Pixel coordinate grounding data
*-*-*
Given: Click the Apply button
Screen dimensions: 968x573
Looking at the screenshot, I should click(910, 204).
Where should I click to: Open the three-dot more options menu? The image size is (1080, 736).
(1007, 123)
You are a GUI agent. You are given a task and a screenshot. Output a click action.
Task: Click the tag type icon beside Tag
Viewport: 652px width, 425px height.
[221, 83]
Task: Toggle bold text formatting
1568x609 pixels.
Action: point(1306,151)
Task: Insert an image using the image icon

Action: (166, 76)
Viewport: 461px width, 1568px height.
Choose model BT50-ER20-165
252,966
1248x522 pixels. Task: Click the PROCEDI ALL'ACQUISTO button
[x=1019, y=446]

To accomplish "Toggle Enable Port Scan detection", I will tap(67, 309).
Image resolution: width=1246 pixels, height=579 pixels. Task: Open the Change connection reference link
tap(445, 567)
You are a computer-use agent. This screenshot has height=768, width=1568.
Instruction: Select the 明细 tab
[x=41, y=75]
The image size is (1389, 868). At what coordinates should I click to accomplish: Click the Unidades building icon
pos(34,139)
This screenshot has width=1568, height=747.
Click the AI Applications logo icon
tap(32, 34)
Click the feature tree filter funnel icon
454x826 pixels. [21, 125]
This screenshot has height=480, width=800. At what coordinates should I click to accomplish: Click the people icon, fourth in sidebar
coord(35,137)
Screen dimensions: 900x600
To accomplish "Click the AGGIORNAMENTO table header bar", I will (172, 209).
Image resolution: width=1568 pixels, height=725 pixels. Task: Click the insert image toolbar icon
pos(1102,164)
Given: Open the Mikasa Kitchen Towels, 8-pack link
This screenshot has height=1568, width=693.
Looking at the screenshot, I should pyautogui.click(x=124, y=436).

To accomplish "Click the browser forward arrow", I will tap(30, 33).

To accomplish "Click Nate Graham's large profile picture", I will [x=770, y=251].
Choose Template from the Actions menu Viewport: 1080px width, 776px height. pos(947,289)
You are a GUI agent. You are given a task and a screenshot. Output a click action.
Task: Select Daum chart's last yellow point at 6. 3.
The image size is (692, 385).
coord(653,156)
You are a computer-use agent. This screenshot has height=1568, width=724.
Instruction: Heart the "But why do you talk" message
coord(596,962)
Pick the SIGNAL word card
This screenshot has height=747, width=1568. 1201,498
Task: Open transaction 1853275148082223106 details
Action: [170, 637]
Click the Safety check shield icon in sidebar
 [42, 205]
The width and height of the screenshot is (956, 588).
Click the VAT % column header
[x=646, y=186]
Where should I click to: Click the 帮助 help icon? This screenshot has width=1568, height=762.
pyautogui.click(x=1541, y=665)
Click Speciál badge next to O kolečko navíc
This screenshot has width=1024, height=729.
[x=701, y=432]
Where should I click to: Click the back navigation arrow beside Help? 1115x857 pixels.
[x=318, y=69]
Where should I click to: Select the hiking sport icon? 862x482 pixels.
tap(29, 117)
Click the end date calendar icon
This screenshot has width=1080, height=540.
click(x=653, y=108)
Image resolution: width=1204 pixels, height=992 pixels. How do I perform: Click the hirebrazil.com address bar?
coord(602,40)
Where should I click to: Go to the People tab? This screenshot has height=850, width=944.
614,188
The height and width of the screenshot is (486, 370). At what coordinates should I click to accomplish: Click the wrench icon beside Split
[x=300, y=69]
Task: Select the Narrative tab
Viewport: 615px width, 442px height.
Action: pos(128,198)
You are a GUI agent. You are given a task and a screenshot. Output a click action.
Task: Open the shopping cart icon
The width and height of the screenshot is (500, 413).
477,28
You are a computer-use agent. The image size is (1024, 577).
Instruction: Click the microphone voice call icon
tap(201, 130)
*-*-*
Set down only these lines, exactly: the one containing "The height and" and each line after it through the end of the entries above.

* _ANSWER BOX_:
The height and width of the screenshot is (486, 370). At what coordinates should I click to accomplish: Click the wrench icon beside Split
[x=300, y=69]
Task: Select the Narrative tab
Viewport: 615px width, 442px height.
Action: pos(128,198)
You are a GUI agent. You are given a task and a screenshot. Output a click action.
Task: Open the shopping cart icon
The width and height of the screenshot is (500, 413).
477,28
You are a computer-use agent. The image size is (1024, 577).
Instruction: Click the microphone voice call icon
tap(201, 130)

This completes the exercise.